Al Emken, president of Kearney Winnelson, agrees. "Aaron's been a customer since 1995. With him, there's always open communication and quality work. In a town our size, you learn about who's doing good, quality work, and who isn't. Aaron's work is always well done, and he likes a good product. We move about 250 PPL Whirlaways a year, and a good number of those through Aaron."

Another of Wentz's suppliers for garbage disposals, fittings, some faucets, fixtures and septic system piping is Chuck Prochaska, general manager of Holmes Supply in Kearney, an independent wholesaler with 20 employees.

Prochaska, PHCC's state wholesale representative and spokesman, says "Aaron promotes PHCC better than any contractor I know; he's a forerunner, and proud of it."

"As a professional, I accepted the responsibility to protect the health and well-being of the community," says Wentz. "All aspects of our work key off this. It's not just a job. It's a profession, and PHCC represents the best of what the trade has to offer.
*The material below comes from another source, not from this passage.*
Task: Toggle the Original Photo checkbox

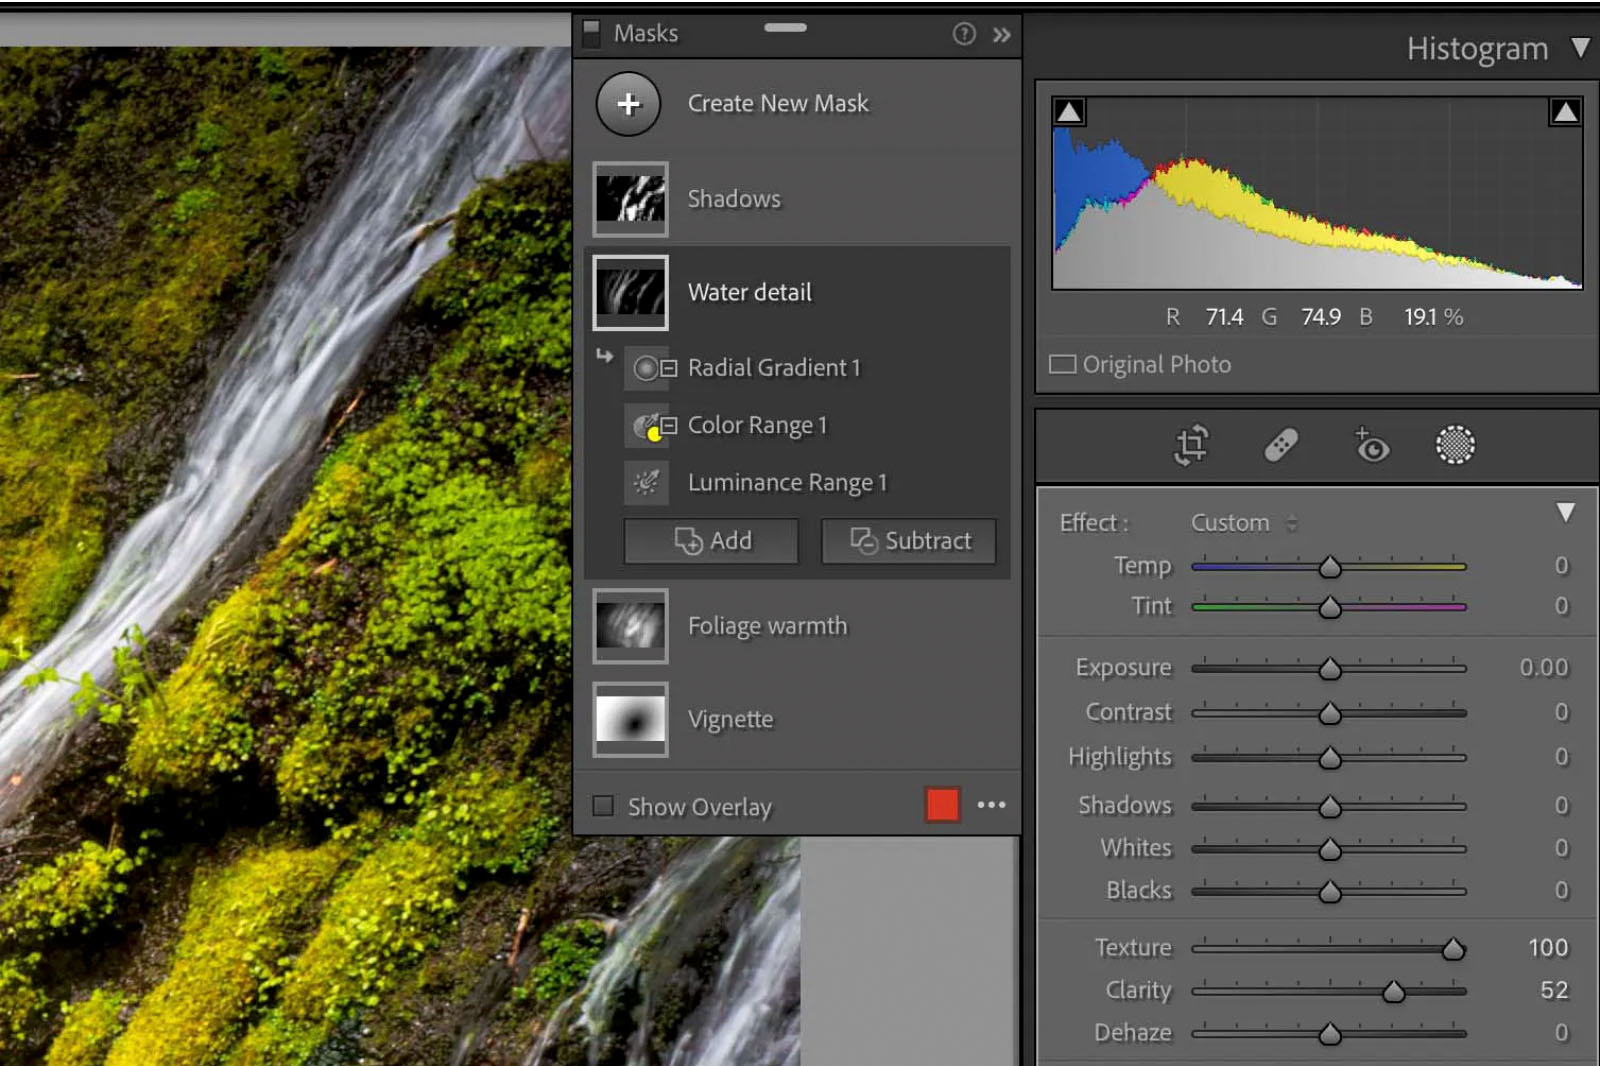Action: (1062, 364)
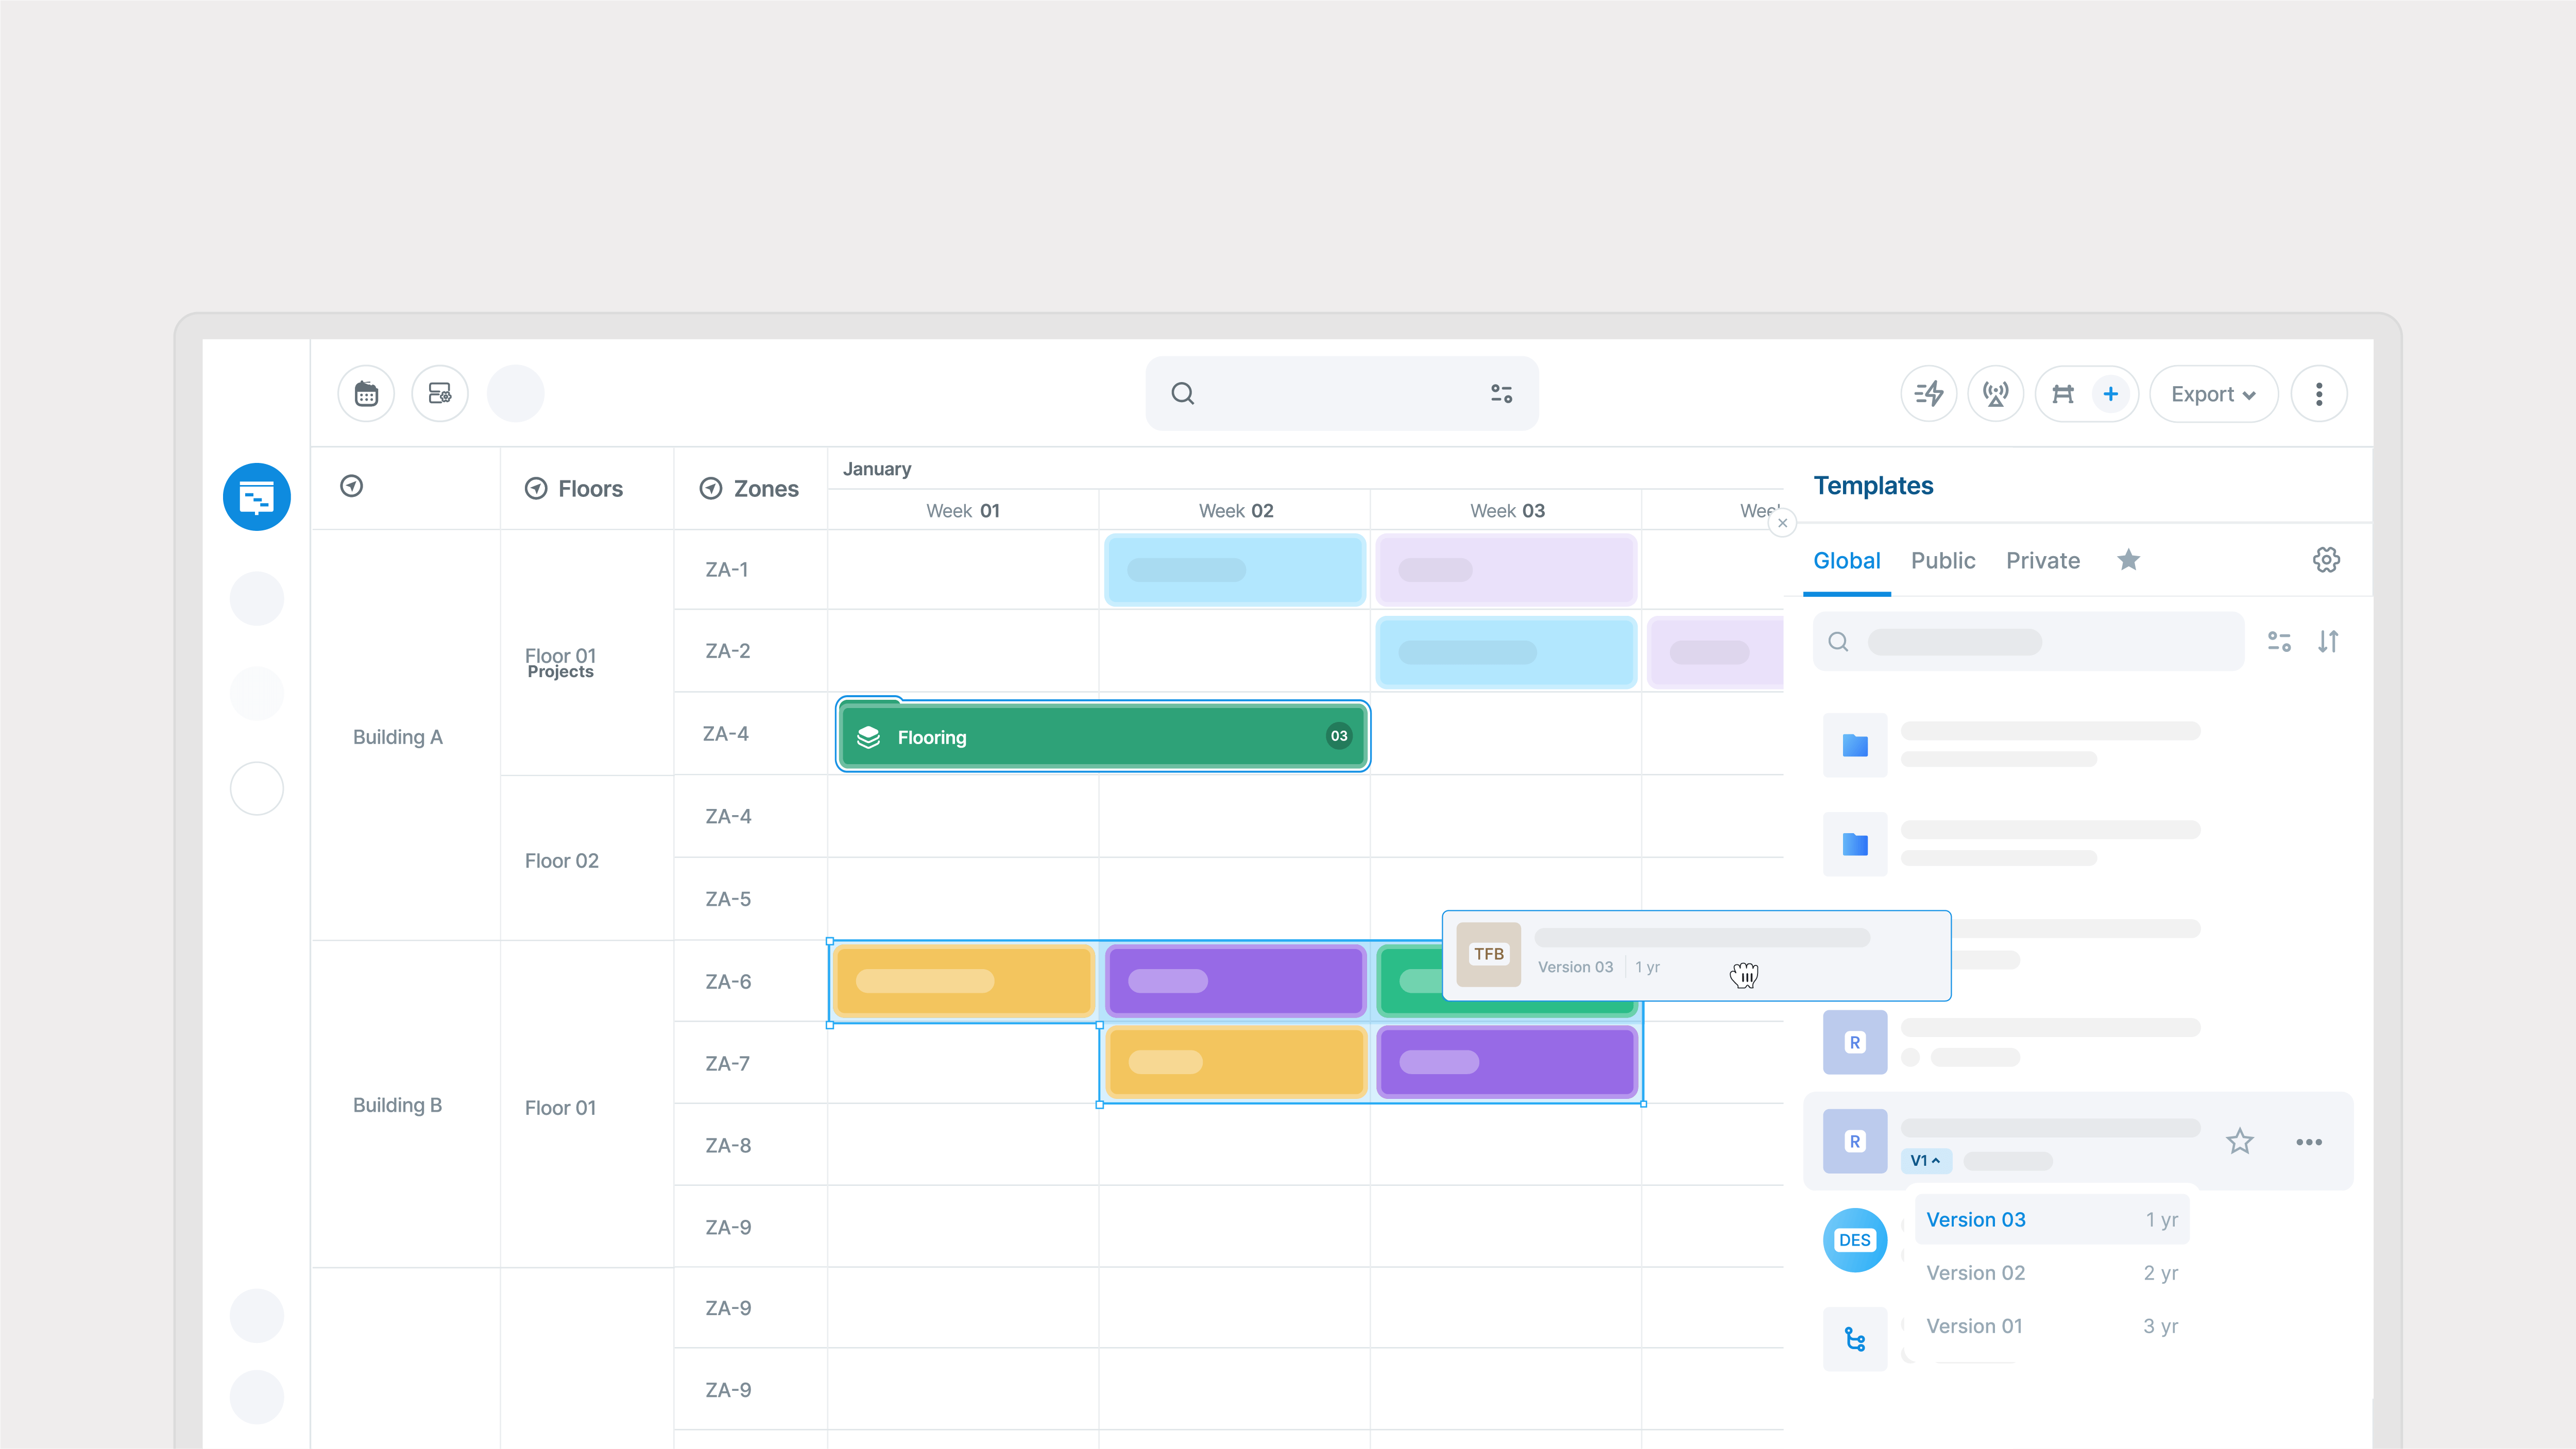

"I wish that everyone in the trade, even my competition -- no, especially my competition -- would be involved in PHCC."

It's no surprise that Aaron's Plumbing is growing at 10 percent to 20 percent a year. Residential service and installation make up about 70 percent of that business; multihousing 20 percent; and commercial service (restaurants, retail and manufacturing) 10percent. Their future looks good.

Thanks to professionals like Steve Carder and Aaron Wentz, each one of us can take pride in the many improvements we see in the P-H-C industry. PHCC's proud of them, too. Because of the pride in their work, they make us all look good.